Its conception is due to Annamode Costumes, which, thanks to its collection of original costumes created for cinema, collected since the immediate postwar period, has created a historical archive of international interest. The project, produced by Annamode Costumes, was curated by Elisabetta Bruscolini, designed by art director Maria Teresa Pizzetti (both of whom have many years of experience in the field of art and entertainment event and exhibition realizations) and developed by Riccardo Boccuzzi’s creative software house Hypex.
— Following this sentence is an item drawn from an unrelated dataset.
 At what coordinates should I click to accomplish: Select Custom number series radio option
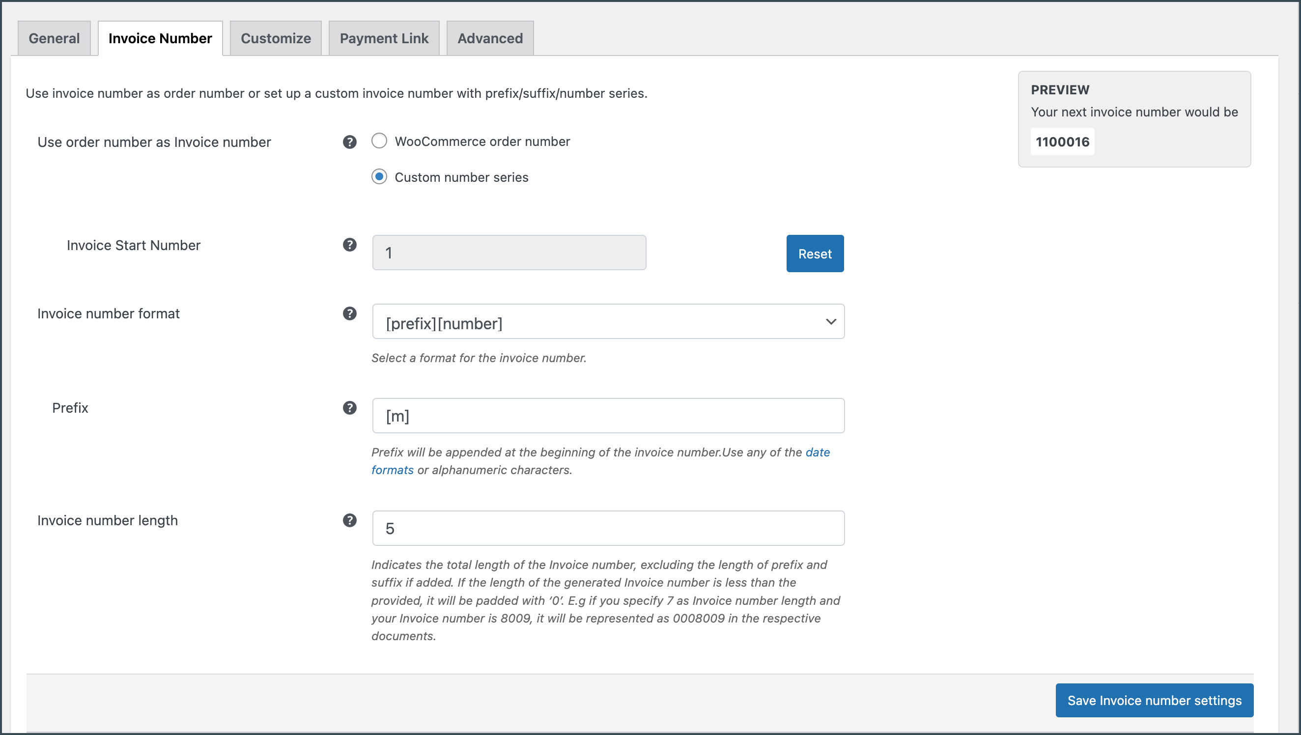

The new virtual space follows a major exhibition held at the Museum of Cinema in Turin in 2020/21 and then moved to Val d’Orcia, in the town of Pienza. In the 3D museum space, visible thanks to the new app, one can navigate through thematic paths that present the history of Italian film costumes. Just swipe your finger to look around. By clicking on the floor, one will be able to move and explore the environment in absolute freedom; to preserve the fidelity of the costumes in every detail, the Hypex Interactive patent was used, which allows one to interact with real clothes, that is, filmed live and not reproduced in 3D. The journey inside the Metamuseum is also accompanied by extensive historical and artistic descriptions and contextualizations, in which many of the creations were born, through anecdotes and stories of the protagonists who produced, created, or wore them. Interviews were curated by Massimo Mazzanti and Ofelia Patti.
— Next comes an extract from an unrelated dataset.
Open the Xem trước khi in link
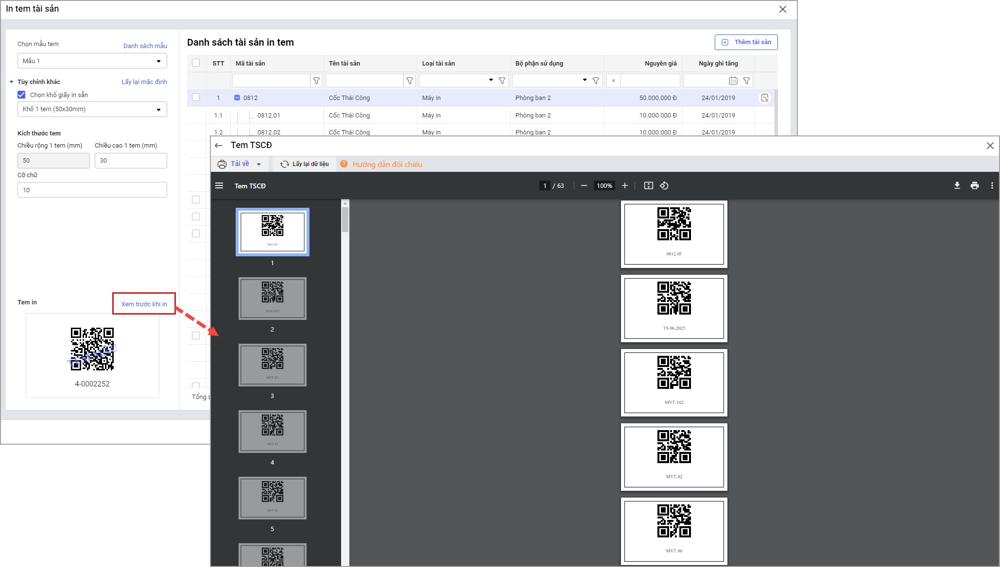 (144, 304)
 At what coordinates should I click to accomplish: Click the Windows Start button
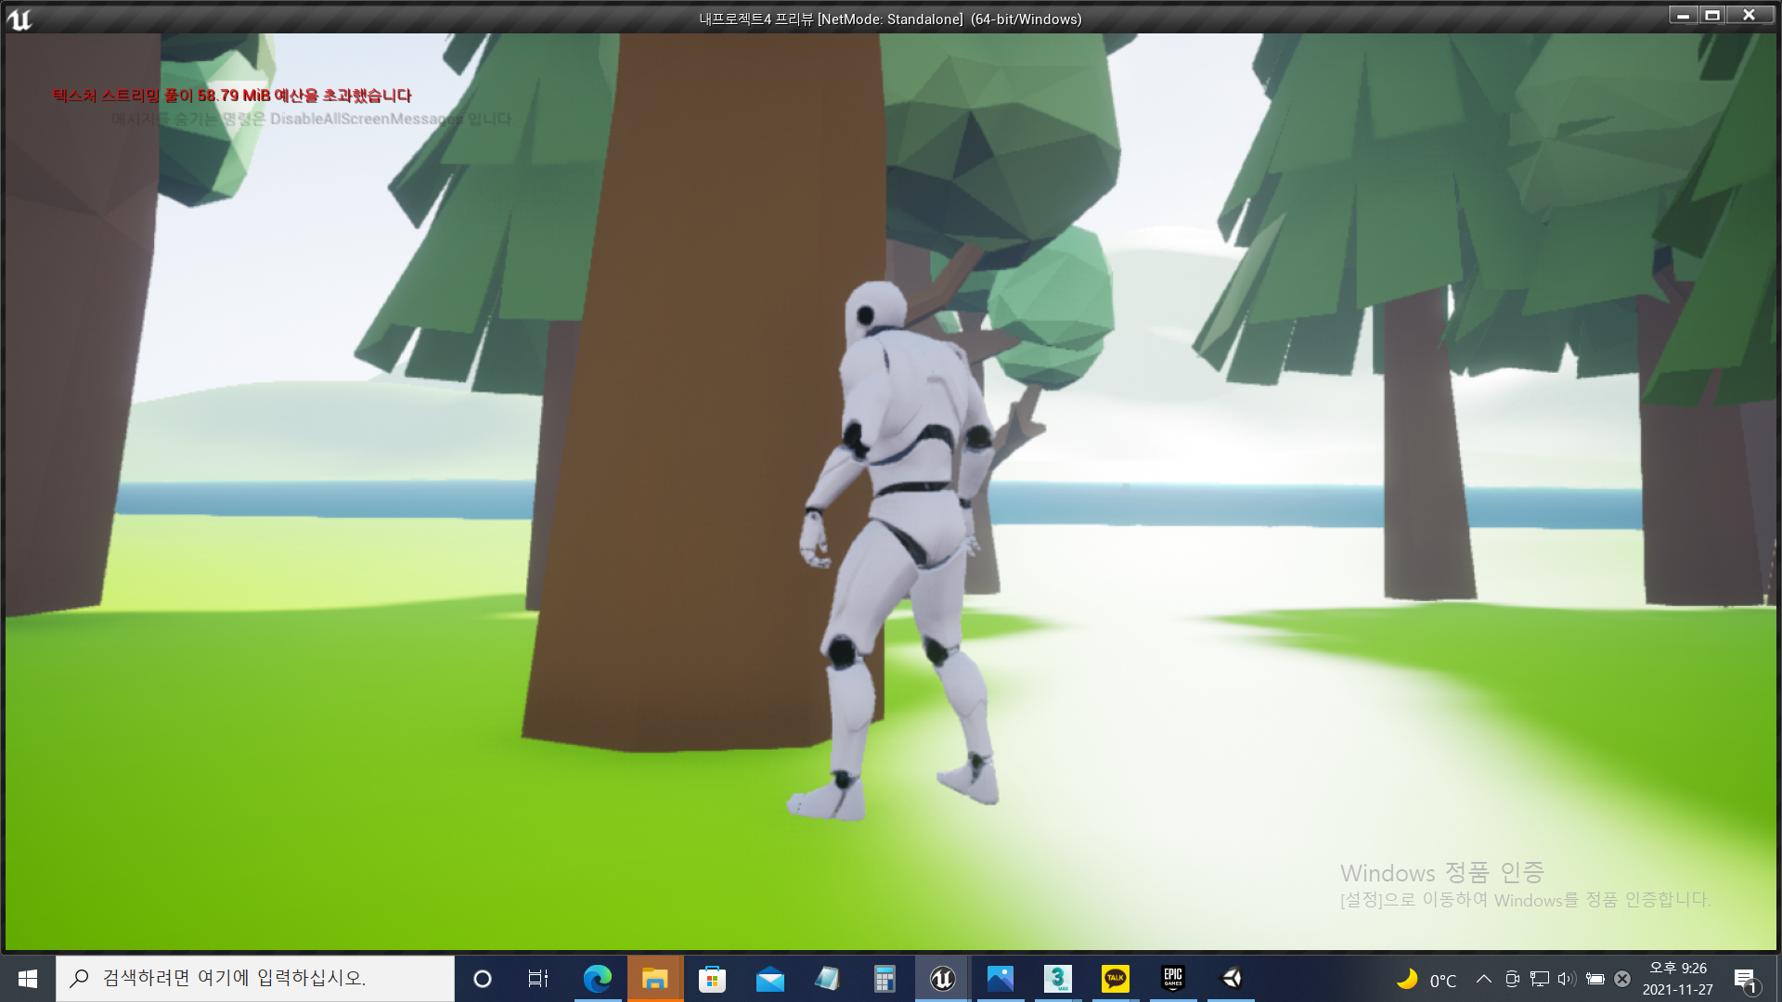pos(27,979)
The dresses parade in each section, seven in all, of the virtual exhibition thanks to Studio Convertino, which made the videos. The music, composed by Massimiliano Faraci, guides the viewer to imagine the environments and accompanies him or her into the narrative. A downloadable digital catalog allows easy dissemination of the museum’s contents while also making use of critical texts that accompany the images. “In a world in which cinema is moving toward a scenario increasingly assisted by technologies,” said curator, Elisabetta Bruscolini, “the MetaMuseum puts the real work back at the center of the metamonde to bring attention back to the human ability to build.